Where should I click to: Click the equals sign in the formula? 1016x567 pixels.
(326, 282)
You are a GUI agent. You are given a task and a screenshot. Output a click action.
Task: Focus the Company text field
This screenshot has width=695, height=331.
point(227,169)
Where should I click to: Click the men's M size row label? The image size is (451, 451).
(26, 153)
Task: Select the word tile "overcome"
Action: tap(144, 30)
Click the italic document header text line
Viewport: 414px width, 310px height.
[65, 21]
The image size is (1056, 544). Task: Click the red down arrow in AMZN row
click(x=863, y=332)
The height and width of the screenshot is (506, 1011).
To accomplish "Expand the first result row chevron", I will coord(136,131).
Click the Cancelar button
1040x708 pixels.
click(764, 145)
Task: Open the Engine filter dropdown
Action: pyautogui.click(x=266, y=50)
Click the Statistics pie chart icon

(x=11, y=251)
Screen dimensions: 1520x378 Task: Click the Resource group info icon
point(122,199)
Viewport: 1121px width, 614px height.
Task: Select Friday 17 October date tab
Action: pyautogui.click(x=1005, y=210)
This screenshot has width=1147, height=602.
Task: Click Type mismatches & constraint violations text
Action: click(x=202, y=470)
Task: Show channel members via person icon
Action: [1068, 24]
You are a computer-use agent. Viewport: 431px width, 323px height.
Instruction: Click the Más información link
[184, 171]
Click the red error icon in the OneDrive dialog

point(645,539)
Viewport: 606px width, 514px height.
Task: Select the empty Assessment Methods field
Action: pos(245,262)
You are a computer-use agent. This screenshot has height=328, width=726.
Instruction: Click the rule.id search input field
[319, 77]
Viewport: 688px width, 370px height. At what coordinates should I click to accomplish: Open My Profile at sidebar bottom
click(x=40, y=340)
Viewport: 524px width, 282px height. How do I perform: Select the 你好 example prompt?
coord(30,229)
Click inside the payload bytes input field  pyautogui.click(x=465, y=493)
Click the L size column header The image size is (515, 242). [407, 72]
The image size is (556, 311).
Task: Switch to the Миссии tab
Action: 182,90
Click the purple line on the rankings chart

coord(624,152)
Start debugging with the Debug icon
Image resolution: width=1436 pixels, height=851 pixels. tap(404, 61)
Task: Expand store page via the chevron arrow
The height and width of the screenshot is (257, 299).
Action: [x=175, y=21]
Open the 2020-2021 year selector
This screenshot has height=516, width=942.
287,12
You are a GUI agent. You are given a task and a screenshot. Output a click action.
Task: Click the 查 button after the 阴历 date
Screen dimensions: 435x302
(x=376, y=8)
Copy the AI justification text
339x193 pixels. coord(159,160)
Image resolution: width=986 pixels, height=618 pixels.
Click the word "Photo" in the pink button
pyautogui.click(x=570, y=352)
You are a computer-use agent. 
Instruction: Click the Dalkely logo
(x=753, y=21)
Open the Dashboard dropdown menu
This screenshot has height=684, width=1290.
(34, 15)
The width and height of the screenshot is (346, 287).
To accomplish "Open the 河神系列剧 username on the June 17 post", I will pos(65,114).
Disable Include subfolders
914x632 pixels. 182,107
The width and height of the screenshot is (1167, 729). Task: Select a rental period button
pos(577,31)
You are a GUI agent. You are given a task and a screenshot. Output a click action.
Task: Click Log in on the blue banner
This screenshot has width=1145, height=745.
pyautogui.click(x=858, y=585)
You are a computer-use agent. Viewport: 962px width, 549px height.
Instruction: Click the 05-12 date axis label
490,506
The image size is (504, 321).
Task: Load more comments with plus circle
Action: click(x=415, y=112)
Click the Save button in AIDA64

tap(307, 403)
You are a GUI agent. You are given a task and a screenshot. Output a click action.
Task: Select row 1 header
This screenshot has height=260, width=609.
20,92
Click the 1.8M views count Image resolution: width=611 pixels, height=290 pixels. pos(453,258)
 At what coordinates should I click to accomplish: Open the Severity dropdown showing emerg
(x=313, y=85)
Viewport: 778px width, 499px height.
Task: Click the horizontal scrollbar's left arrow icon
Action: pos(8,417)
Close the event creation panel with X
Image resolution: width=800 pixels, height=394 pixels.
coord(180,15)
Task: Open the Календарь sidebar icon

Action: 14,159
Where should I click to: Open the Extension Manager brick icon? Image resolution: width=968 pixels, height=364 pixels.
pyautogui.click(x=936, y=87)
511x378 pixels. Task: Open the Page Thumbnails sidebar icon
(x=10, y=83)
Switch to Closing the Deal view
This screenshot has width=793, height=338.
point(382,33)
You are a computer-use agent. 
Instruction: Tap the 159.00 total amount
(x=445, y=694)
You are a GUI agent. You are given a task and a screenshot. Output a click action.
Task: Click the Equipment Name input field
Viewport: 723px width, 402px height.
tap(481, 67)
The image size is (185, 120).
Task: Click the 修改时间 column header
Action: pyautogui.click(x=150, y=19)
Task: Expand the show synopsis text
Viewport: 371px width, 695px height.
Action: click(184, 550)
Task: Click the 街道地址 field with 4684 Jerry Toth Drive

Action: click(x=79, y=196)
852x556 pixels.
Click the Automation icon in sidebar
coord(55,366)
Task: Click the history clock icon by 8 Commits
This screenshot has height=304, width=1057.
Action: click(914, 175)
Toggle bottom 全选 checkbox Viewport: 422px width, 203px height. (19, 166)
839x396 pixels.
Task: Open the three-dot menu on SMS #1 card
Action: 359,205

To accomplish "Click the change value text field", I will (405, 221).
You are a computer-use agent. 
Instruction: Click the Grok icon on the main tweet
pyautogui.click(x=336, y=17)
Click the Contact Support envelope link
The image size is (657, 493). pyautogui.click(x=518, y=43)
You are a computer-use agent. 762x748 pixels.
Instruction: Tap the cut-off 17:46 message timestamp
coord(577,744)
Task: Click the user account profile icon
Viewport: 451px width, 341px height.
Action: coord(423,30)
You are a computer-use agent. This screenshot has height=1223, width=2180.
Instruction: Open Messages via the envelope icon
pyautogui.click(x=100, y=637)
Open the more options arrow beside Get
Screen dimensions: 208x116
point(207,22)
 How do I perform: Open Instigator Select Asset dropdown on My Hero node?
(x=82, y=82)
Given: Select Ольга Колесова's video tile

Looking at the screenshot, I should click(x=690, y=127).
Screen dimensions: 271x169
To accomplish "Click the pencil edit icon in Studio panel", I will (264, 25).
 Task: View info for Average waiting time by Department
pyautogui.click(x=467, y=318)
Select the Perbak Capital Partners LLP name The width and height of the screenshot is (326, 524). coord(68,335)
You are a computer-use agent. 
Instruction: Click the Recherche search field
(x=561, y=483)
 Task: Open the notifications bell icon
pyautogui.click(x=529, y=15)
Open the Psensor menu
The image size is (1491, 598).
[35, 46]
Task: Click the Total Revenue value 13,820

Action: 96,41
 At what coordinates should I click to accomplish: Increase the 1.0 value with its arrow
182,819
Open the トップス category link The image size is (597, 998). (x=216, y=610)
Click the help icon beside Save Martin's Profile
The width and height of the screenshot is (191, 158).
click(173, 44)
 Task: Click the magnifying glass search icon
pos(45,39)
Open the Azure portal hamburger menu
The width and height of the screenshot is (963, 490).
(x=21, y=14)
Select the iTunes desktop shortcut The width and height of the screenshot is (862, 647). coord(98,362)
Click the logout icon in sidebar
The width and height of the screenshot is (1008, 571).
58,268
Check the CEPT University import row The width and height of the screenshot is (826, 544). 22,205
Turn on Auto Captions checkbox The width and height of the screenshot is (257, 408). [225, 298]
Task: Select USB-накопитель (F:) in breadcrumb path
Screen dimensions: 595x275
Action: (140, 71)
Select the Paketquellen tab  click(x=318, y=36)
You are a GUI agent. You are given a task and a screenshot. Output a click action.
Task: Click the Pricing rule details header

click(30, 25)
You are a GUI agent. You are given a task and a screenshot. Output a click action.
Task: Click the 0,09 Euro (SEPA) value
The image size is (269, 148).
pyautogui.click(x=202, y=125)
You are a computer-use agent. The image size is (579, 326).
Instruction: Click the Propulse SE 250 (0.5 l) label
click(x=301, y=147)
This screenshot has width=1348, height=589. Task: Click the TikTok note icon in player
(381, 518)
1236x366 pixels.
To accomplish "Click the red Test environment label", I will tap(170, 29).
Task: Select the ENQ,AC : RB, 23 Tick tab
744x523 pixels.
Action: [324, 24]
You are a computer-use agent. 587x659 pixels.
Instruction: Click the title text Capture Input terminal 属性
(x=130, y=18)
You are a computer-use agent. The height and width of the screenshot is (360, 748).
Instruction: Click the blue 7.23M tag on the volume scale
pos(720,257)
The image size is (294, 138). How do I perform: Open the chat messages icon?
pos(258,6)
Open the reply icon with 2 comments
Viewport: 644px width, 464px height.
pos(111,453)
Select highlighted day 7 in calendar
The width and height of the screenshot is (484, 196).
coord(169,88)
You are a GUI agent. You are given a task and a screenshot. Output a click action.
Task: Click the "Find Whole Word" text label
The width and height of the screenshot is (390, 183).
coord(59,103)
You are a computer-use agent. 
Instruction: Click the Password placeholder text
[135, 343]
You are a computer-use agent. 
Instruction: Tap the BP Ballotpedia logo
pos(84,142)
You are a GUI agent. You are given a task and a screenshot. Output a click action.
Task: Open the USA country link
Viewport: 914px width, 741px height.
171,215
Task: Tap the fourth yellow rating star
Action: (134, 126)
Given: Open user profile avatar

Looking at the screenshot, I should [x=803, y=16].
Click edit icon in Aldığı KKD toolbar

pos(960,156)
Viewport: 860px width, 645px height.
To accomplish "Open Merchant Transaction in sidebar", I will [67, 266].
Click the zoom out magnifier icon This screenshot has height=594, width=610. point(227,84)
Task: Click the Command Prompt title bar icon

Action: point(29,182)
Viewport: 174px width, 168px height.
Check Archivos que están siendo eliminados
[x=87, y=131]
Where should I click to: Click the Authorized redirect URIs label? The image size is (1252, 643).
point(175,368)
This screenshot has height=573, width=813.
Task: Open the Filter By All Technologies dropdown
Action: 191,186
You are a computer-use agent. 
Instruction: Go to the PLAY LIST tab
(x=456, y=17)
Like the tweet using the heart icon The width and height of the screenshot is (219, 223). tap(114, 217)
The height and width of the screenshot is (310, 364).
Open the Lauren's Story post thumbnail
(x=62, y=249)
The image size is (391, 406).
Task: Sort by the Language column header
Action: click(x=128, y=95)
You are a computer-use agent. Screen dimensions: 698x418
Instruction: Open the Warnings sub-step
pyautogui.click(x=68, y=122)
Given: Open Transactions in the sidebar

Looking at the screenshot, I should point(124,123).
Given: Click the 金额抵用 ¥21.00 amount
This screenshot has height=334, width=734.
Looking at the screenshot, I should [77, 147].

**********

Extract, from the listing above, every line where the string "Expand" occurs.

To accomplish "Expand the first result row chevron", I will coord(136,131).
Task: Expand store page via the chevron arrow
Task: Expand the show synopsis text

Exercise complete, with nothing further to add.